▶ _Exercise description_: From the passage on summer body image below, write out the part that begins at the words "Seasonal body image is intrinsically" and ends after the words "bodies are exposed.".

▶ _Passage for review_:

Seasonal body image is intrinsically linked to seasonal changes in social and cultural body image forces. During the summer, advertising is directed at getting you 'beach body ready'. Our social media is filled with bikini-clad fitspos dieting for summer. Summer activities like beach days, festivals and days out generally involve wearing less clothing so we can feel like our bodies are exposed.

Due to the above three factors, there are increased opportunities for us to compare our bodies to others. These appearance-related comparisons can exacerbate body dissatisfaction and disordered eating [3]. 

By understanding how body image pressures fluctuate over time, we can prepare and counteract these pressures.

Side note for coaches: Seasonal body image is stronger for individuals with greater muscularity dissatisfaction and body fat dissatisfaction. The clients who are more inclined to shred for summer are precisely those who are more at risk of body image concerns and disordered eating. If a client wants to shred for summer, it may be a prudent time for screening for these concerns.

How To Feel Confident For Summer

Become aware of these body image pressures in your day to day life. Expect to see an increase in diet and exercise related ads encouraging you to sculpt your body. You are also likely to see more of your friends with their bodies on show, whether it's at the beach, festivals or other outdoor activities.

A fruitful first step is to audit your social media feed. This is not a long term solution, but a way to help you reduce appearance pressure whilst you actively take steps to improve your body image.

Look for less:

  • Standard fitspo that invites you to compare (e.g. what I eat in a day) or encourages you to diet, 'discipline' or ignore your body
  • Posts that are heavily edited

Look for more:

  • Accounts showing images of diverse bodies
  • Posts encouraging you to think critically about health, appearances and well-being
  • Reminders and advice for practicing self compassion and body appreciation (grab my free workbook HERE)

▶ _Data listing_:
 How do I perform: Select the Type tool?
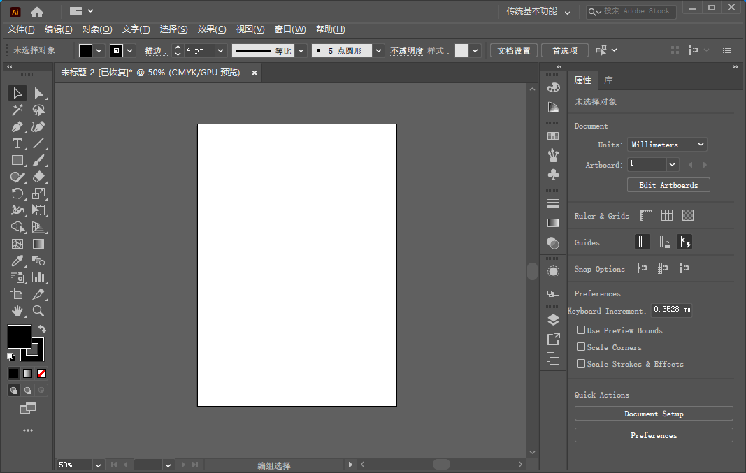(x=17, y=144)
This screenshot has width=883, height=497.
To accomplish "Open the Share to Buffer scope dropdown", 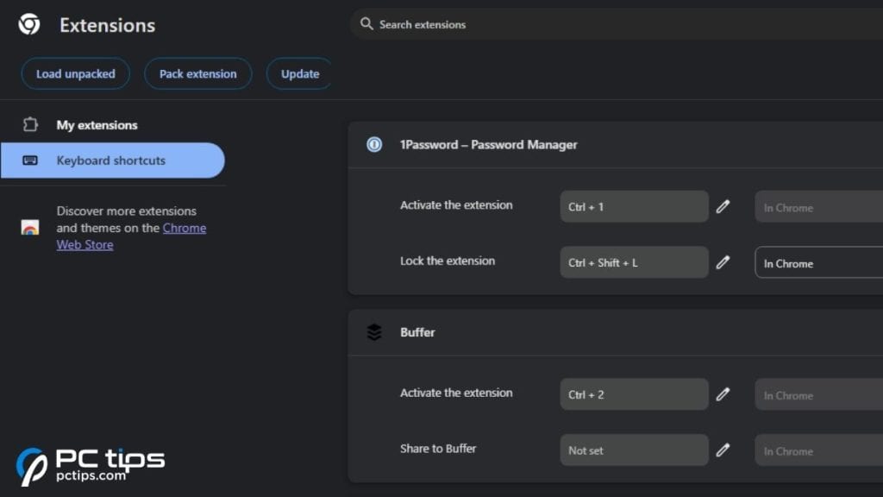I will 817,450.
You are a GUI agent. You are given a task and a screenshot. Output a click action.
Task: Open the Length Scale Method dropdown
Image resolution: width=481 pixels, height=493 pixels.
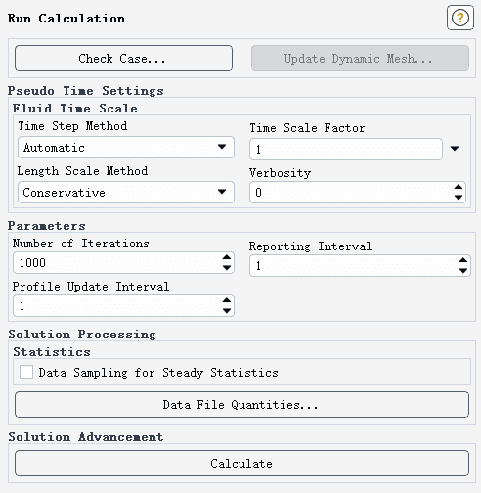pos(126,193)
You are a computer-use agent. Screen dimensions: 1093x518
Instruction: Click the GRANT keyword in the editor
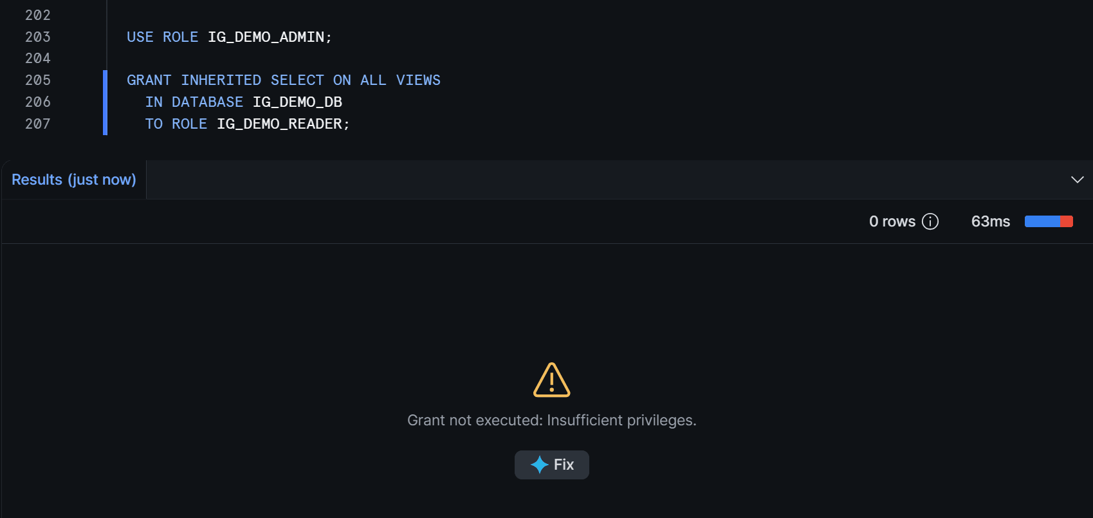click(149, 80)
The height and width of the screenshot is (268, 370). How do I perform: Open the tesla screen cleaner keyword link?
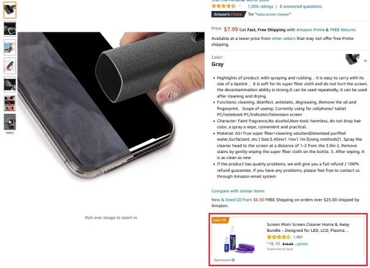[273, 14]
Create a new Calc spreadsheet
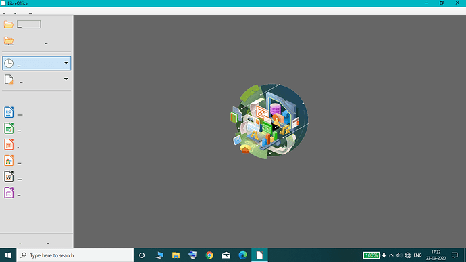Viewport: 466px width, 262px height. pos(9,129)
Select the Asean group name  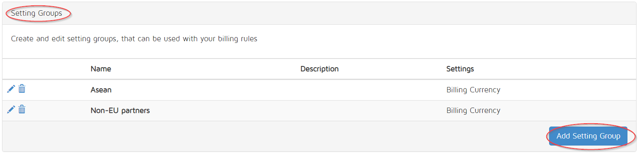click(x=101, y=90)
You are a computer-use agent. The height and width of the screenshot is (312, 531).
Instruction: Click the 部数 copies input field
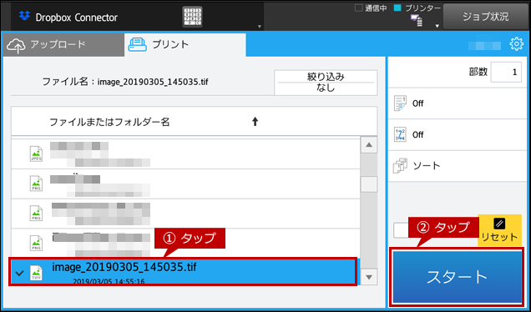(506, 72)
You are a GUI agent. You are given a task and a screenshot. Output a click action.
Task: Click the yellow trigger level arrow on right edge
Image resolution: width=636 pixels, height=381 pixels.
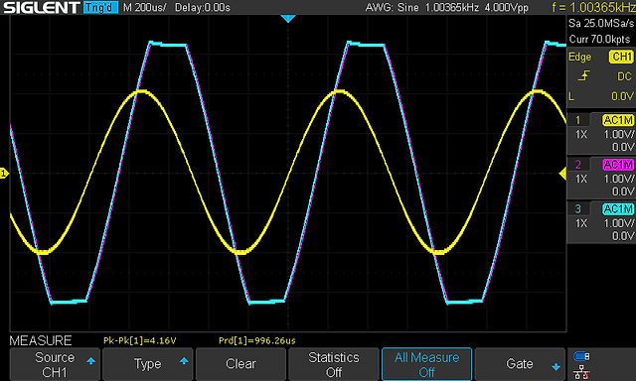[x=562, y=174]
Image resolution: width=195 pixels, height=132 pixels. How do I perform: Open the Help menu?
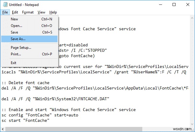point(53,12)
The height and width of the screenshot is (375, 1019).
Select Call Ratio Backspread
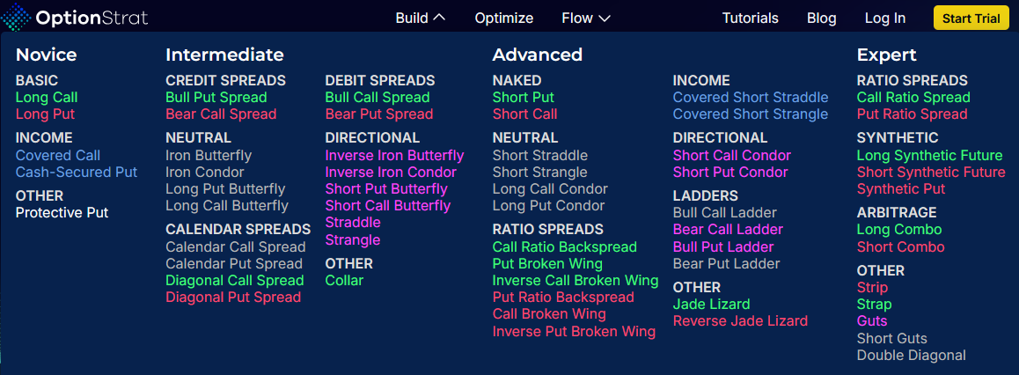[x=565, y=247]
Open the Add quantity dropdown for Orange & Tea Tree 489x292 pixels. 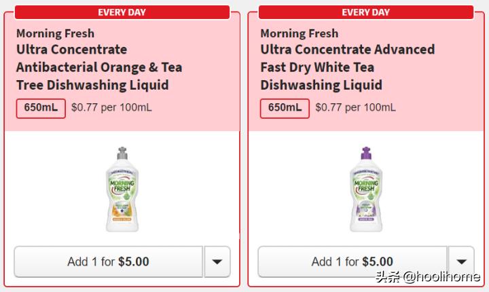pyautogui.click(x=217, y=261)
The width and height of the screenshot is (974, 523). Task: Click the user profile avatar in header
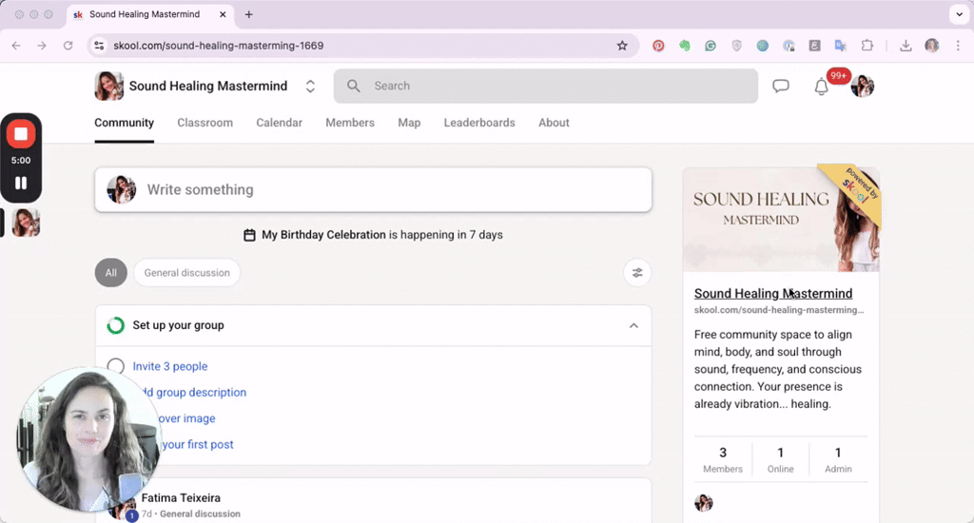point(863,87)
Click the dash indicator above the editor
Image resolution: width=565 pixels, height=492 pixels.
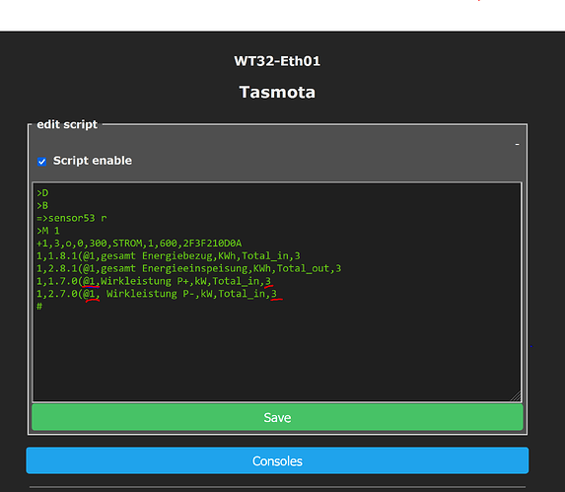pos(517,144)
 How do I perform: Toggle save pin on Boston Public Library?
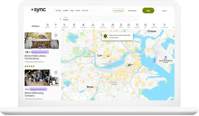(x=56, y=35)
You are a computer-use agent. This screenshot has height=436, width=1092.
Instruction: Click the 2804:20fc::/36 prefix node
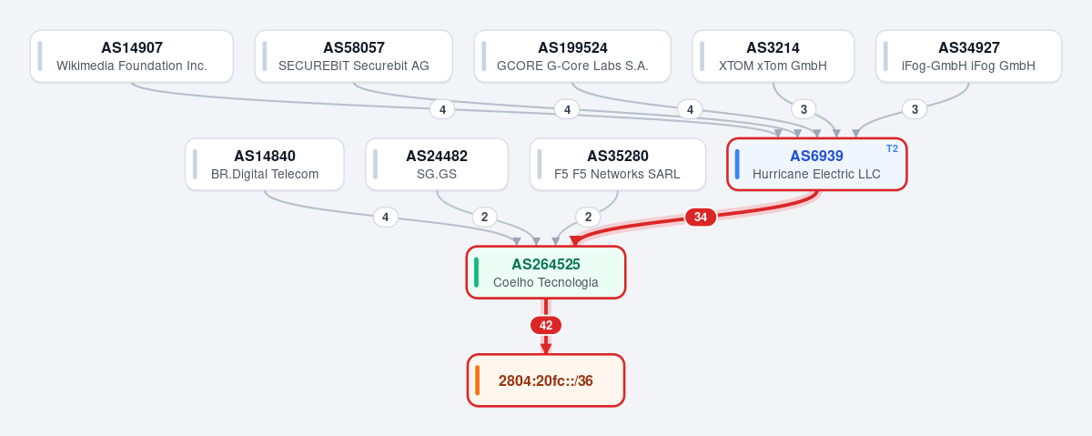(x=546, y=380)
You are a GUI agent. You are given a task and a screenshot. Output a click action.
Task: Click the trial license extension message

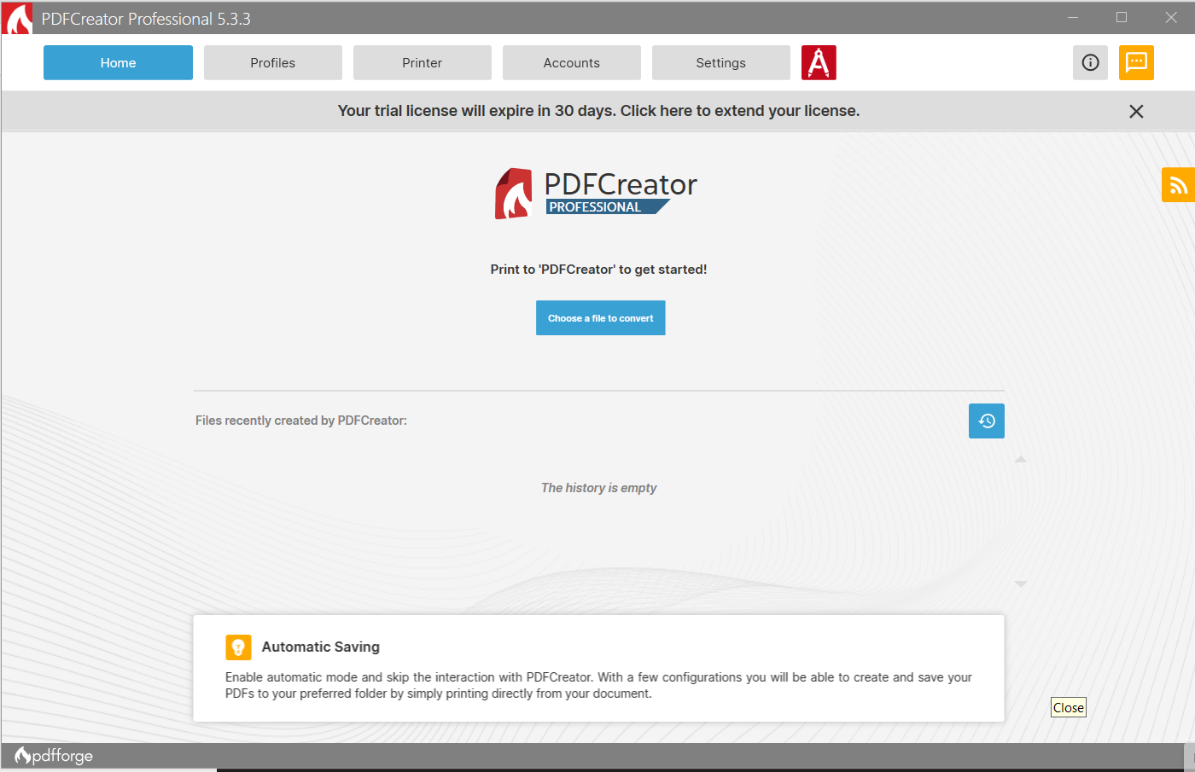point(598,111)
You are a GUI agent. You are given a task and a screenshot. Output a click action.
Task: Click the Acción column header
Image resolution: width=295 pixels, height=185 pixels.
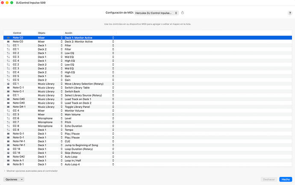69,33
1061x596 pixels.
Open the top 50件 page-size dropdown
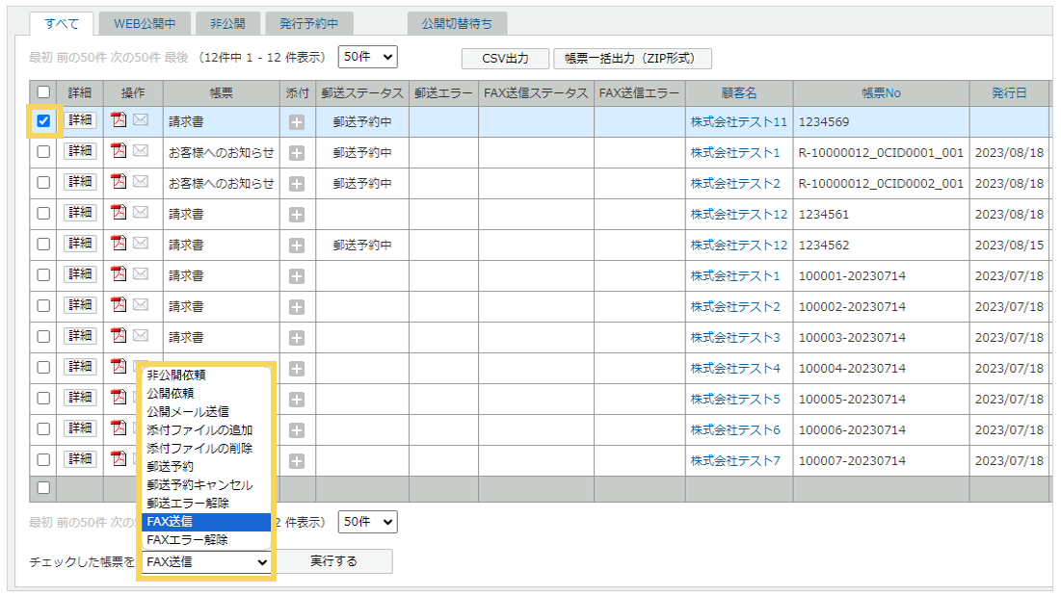pos(367,58)
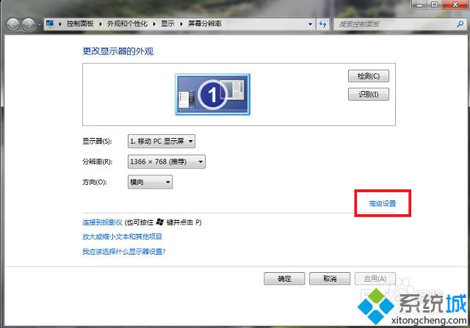
Task: Click the 识别(I) identify button
Action: 367,94
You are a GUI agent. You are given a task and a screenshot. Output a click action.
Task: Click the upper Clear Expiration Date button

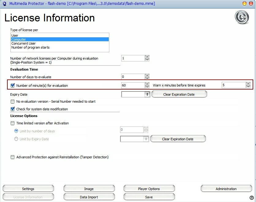tap(179, 94)
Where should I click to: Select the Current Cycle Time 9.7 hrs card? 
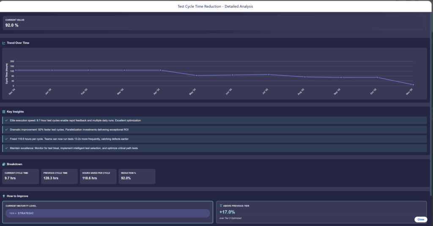pos(21,176)
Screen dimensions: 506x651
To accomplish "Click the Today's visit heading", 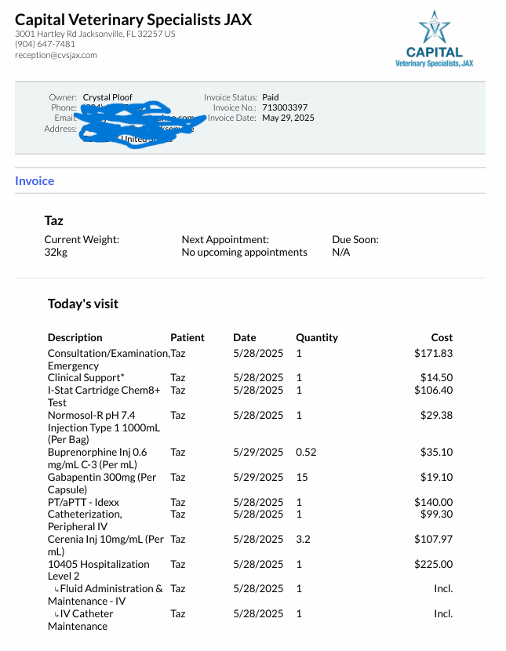I will point(83,304).
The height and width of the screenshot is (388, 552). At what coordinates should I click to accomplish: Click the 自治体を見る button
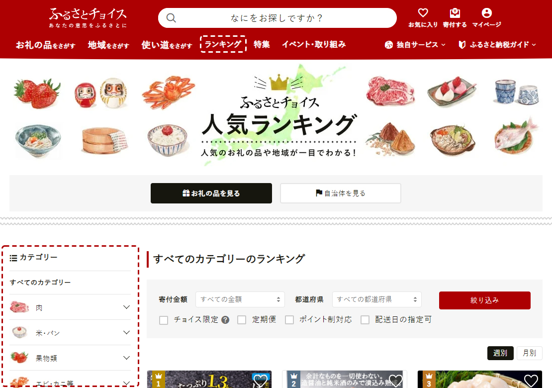coord(341,193)
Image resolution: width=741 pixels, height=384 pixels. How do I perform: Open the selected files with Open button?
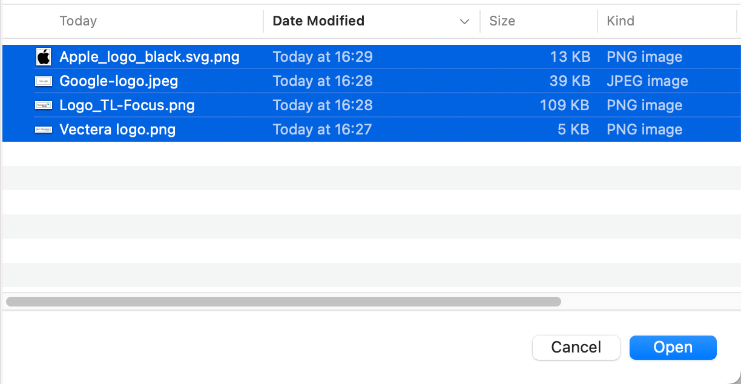coord(673,347)
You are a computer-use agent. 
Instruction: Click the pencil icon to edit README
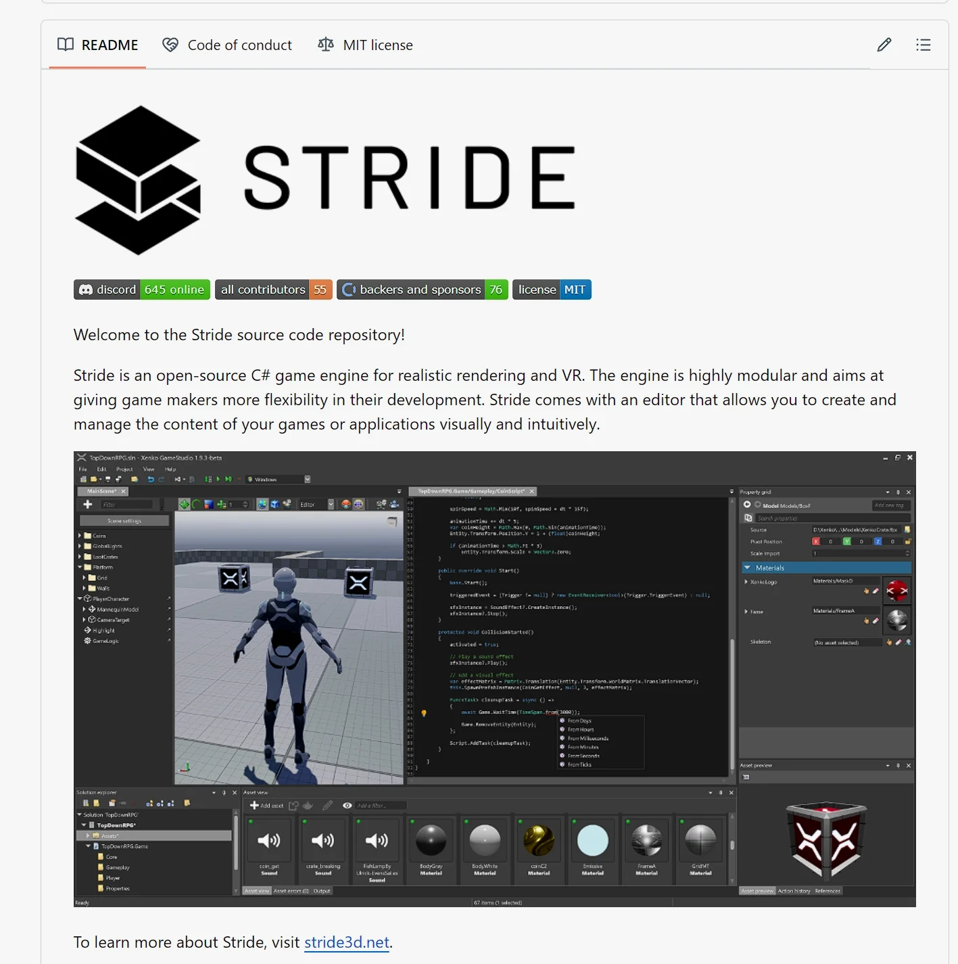coord(884,45)
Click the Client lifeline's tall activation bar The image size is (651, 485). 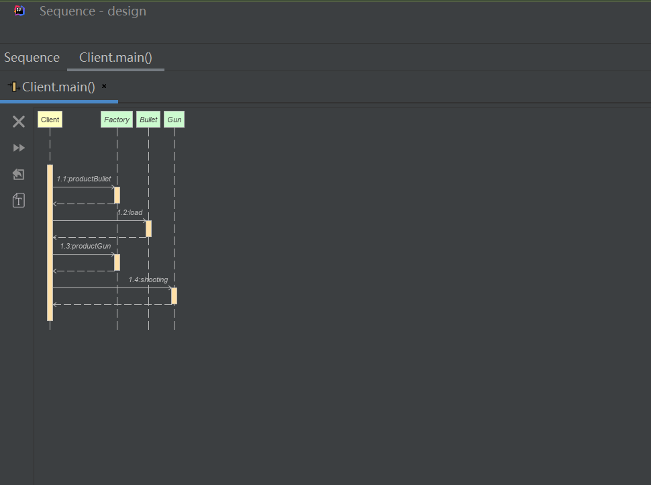click(50, 242)
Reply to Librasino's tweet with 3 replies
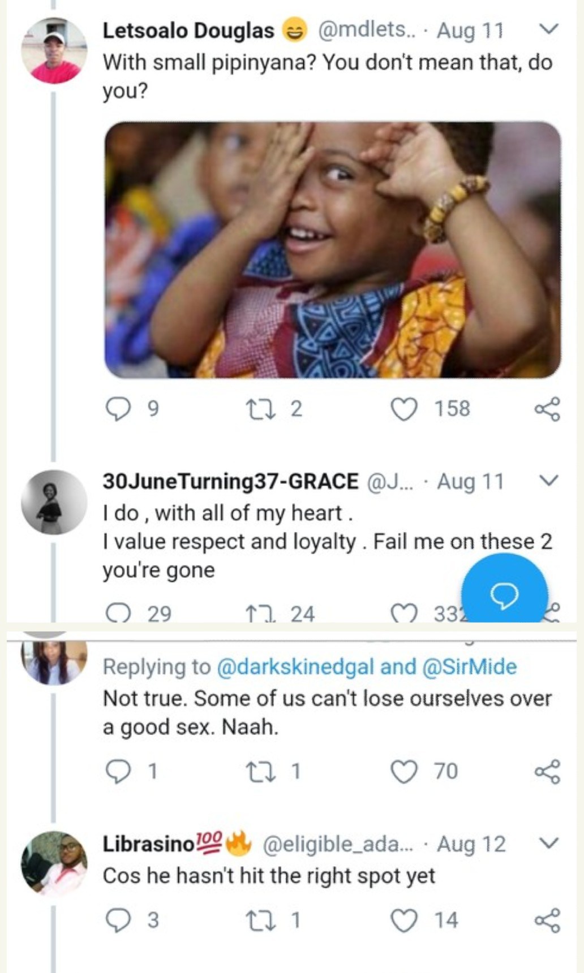The image size is (584, 973). click(119, 920)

▶ _Answer space_:
Seasonal body image is intrinsically linked to seasonal changes in social and cultural body image forces. During the summer, advertising is directed at getting you 'beach body ready'. Our social media is filled with bikini-clad fitspos dieting for summer. Summer activities like beach days, festivals and days out generally involve wearing less clothing so we can feel like our bodies are exposed.